Teen is going the extra mile

She ran smoothly and steadily, her waist-length blond hair fanning out behind her as the Hayward Field crowd cheered her on.

Jordan Hasay, 16, has the face of an angel and the slender body of a child, but on Friday she displayed the competitive instincts of an experienced, world-class athlete.

Hasay, who recently finished her junior year at Mission College Prep in San Luis Obispo, picked off enough runners down the stretch in her semifinal race to earn a berth in the finals of the women’s 1,500 Sunday at the U.S. Olympic trials.

Her time of 4 minutes 14.50 seconds set a national high school record, and if she looked like a girl among women and giggled like a kid at a Hannah Montana concert, she didn’t perform like one.


“It’s one of those fairy tale stories,” said Stephanie Hightower, women’s chair of high performance for USA Track and Field.

Hasay had hoped to run here but wasn’t sure it would happen, so she planned to leave Friday for the World Junior Championships in Bydgoszcz, Poland.

But she learned Wednesday that she had made the field for Thursday’s quarterfinals after two runners dropped out. Then, she advanced to Friday’s semifinals and her travel plans got seriously rearranged.

The junior national team left without her. She had business left here, including the national high school record.


“It’s always been in the back of my mind,” she said, pulling her warmup pants and shirt over her USA uniform.

“When we were at 3:22 at 1,200 I knew if I pushed it I would get it.”

She needed that push and had the energy for it, never breaking form or looking tired.

The top six in each of the semifinals would advance to the final, and Hasay wasn’t in the top six as the field came to the final curve.


With more than 20,000 people clapping and cheering -- probably double the size of the biggest crowd she had ever competed in front of before this -- she coolly made her way through the pack and finished fifth.

It was nothing new to Hasay. She staged a similar kick less than two weeks ago to pass two rivals and win the 1,500 at the USA Junior Outdoor Track and Field Championships, earning that trip to Poland.

“I just wanted to stay relaxed the first two laps. The last 300 I just wanted to give it all I had and see what I could do,” she said.

“It was incredible on that last lap. I could just hear the crowd scream. It was so exciting. At the end they were chanting, ‘Go to Oregon.’ ”

= DATA EXTRACT =
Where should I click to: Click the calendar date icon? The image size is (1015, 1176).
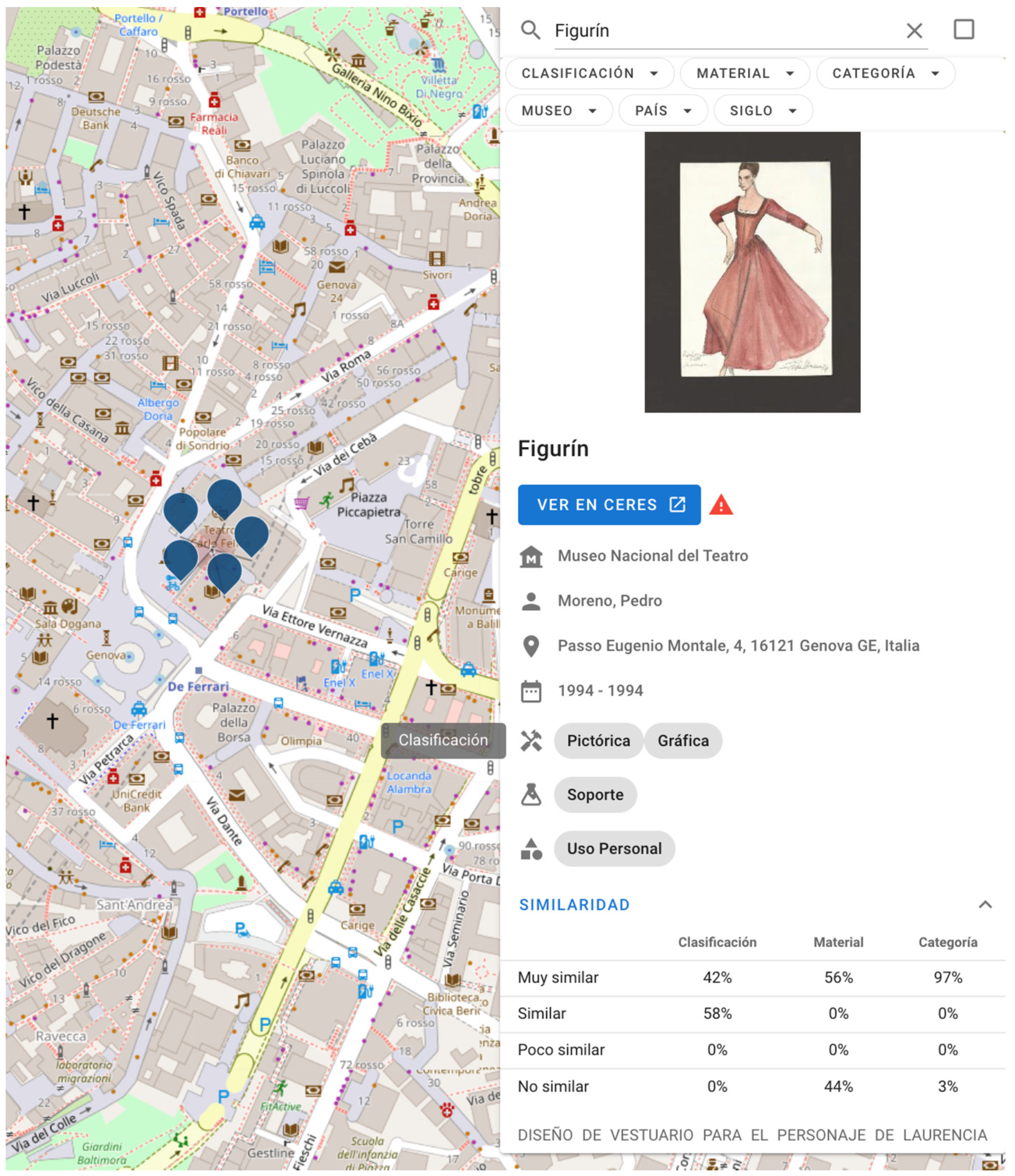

= DIRECTION 1 =
Rewrite the paragraph of the Hasay article that begins "But she learned Wednesday" in a single shorter sentence that keeps its main facts.
= DIRECTION 2 =
List every track competition named in the Hasay article.

= CORRECT ANSWER 1 =
On Wednesday, Hasay got into Thursday's quarterfinals because two runners dropped out, and her advance to Friday's semifinals seriously rearranged her travel plans.

= CORRECT ANSWER 2 =
- U.S. Olympic trials
- World Junior Championships (in Bydgoszcz, Poland)
- USA Junior Outdoor Track and Field Championships